Squares et jardins de Rouen _ 14 février 2016


Ce dimanche d’hiver, nous avons fait une randonnée urbaine dans le cœur de la ville pour découvrir les parcs et jardins, tout en passant devant les principaux musées et monuments de Rouen.

En partant de la cathédrale, c’est d’abord : le jardin d’Albane, un jardin de cloître que nous contemplons. Les paysagistes nous rappellent par une astucieuse disposition des buis et des ifs, l’ordonnancement d’un cloître commencé et jamais terminé. Le reste de l’espace est occupé par des petits jardinets qui symbolisent le parcellaire des habitations des chanoines de la cathédrale.
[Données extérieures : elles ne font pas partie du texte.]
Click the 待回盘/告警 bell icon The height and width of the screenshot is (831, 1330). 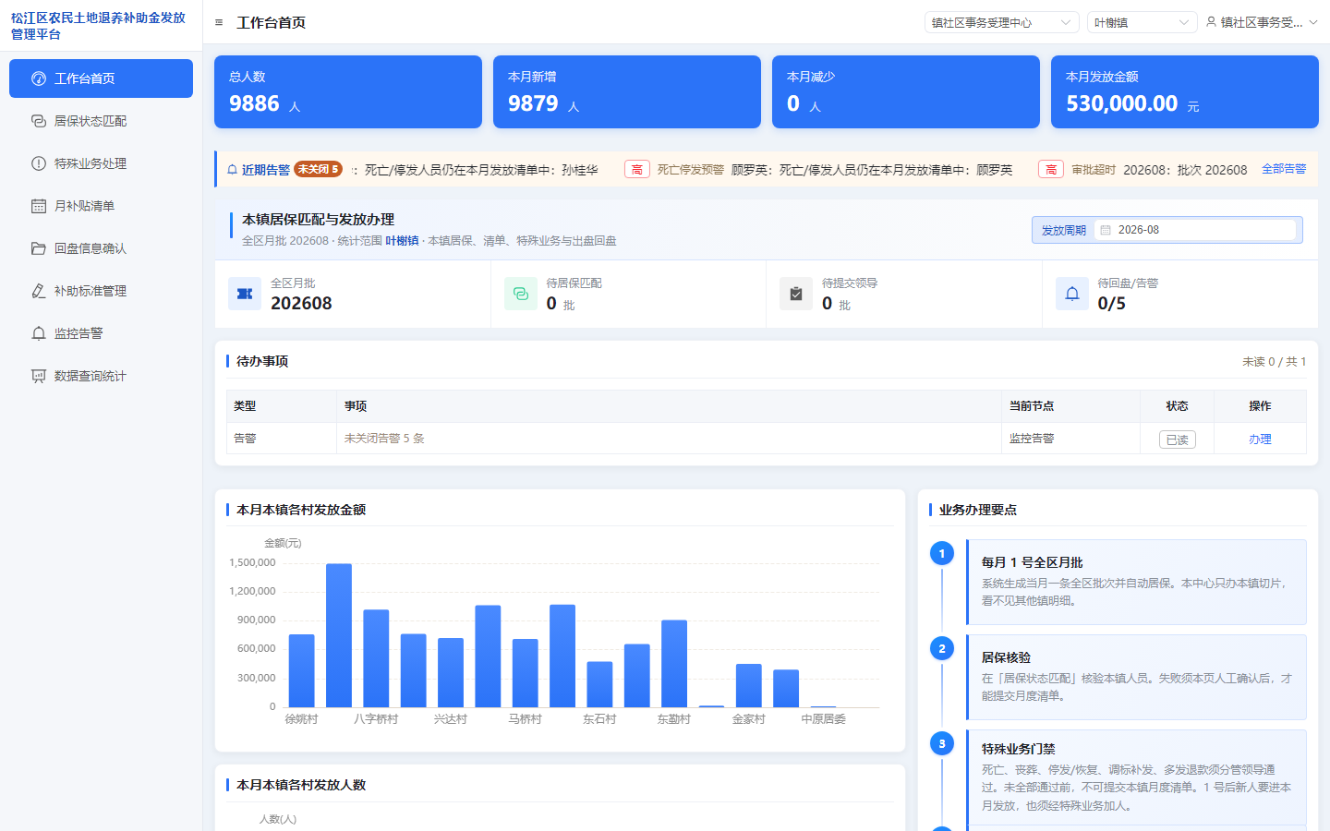[1072, 294]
Puis c’est un jardin de cimetière : l’Aître Saint Maclou, les quatre parcelles nous ramènent aux évangiles. Trois galeries sont élevées au début du XVIe siècle, à l’est, nord et ouest : Elles servent d’ossuaire . Le thème iconographique est « Le mort saisissant le vif ». La première danse macabre, eut lieu au charnier des innocents à Paris 1552.

La galerie sud ne sera construite qu’au XVIIe siècle et abritera une école.
D’abord entre 1705 et 1907 une école chrétienne. Comme on sait que le cimetière ne sera déplacé qu’en 1781, on peut assurer que les enfants se déplacèrent parmi les tombes pendant plus de 75 ans.

Puis entre 1911/1920 se trouvait l’école de Mademoiselle Guitton comme on peut le lire sur cette carte postale ancienne.

En repartant nous ne manquons pas de saluer ce chat momifié qui intrigue tant les touristes !

Après avoir traversé le quartier médiéval des maisons à pans de bois, nous atteignons un jardin d’abbaye : Jardin de l’Hôtel de Ville, les anciens jardins des moines de Saint Ouen et celui de l’abbé réunis, maintes fois remaniés pour devenir une havre de paix habité par des monuments très intéressants.
Alain nous raconte l’histoire de l’enlèvement de Déjanire par le centaure Nessus .

Nous espérons que, cette magnifique méridienne, hélas en bien mauvais état sera bientôt restaurée. Elle fut construite en 1753 sur les quais par Slodtz et fut transportée ici dès 1826.

Nous apprenons qu’en 1806 .. « On ne pourra entrer dans le jardin que vêtu décemment, l’entrée en sera interdite aux personnes en veste ou tablier de travail, en bonnet de coton et en sabots. »

Après une bonne montée, nous voici dans un jardin de couvent : Le square André Maurois, ancien jardin des religieuses Sainte Marie de la Visitation. Les quatre parties du jardin monastique sont bien présentes, complétées par un jardin potager cultivé par les habitants du quartier. Aujourd’hui les bâtiments de l’ancien couvent sont occupés par les musées des antiquités et d’histoire naturelle.
Quel dommage de voir croupir dans ce jardin, sans étiquetage et surtout sans entretien , ces vestiges de monuments qui trônaient autrefois dans notre ville, comme cette pierre qui provient de l’abbaye St Catherine du mont.

En redescendant la rue Beauvoisine c’est dans un jardin d’hôtel particulier que nous pénétrons, sur le terrain de l’ancien château de Philippe Auguste, sur lequel est bâti depuis le XVIe siècle : l’hôtel d’Hocqueville, devenu musée de la faïence, au sein du jardin Masséot- Abaquesne qui présente autour du Dieu Pan des merveilleuses composition de graminées.
Mais ne craignez rien, le bourreau n’est plus dans ces lieux

Nous arrivons au poumon vert de la ville, le square Verdrel, autrefois jardin Solférino : un jardin à l’anglaise du XIXe siècle, une collection d’ arbres remarquables et variés autour d’un bassin où nagent, au son d’une cascade, de magnifiques cygnes blanc, avec pour toile de fond le splendide bâtiment du musée des beaux arts.

Le quartier Saint Patrice nous expose sa collection d’hôtels particuliers du XVIIe siècle et nous débouchons sur la place du Vieux Marché, jardin de souvenir. Le remaniement de la place à la fin des années soixante dix nous rappelle toute sont histoire,
passé religieux par l’église Saint Jeanne d’Arc,
passé commercial avec les halles qui nous ramènent aux marchés présents en ce lieu depuis la nuit des temps
et enfin passé historique avec la croix dédié à Jeanne d’Arc, lieu de son supplice.

En empruntant la rue du Gros Horloge, nous regagnons la place de la cathédrale lieu de départ de notre randonnée du jour.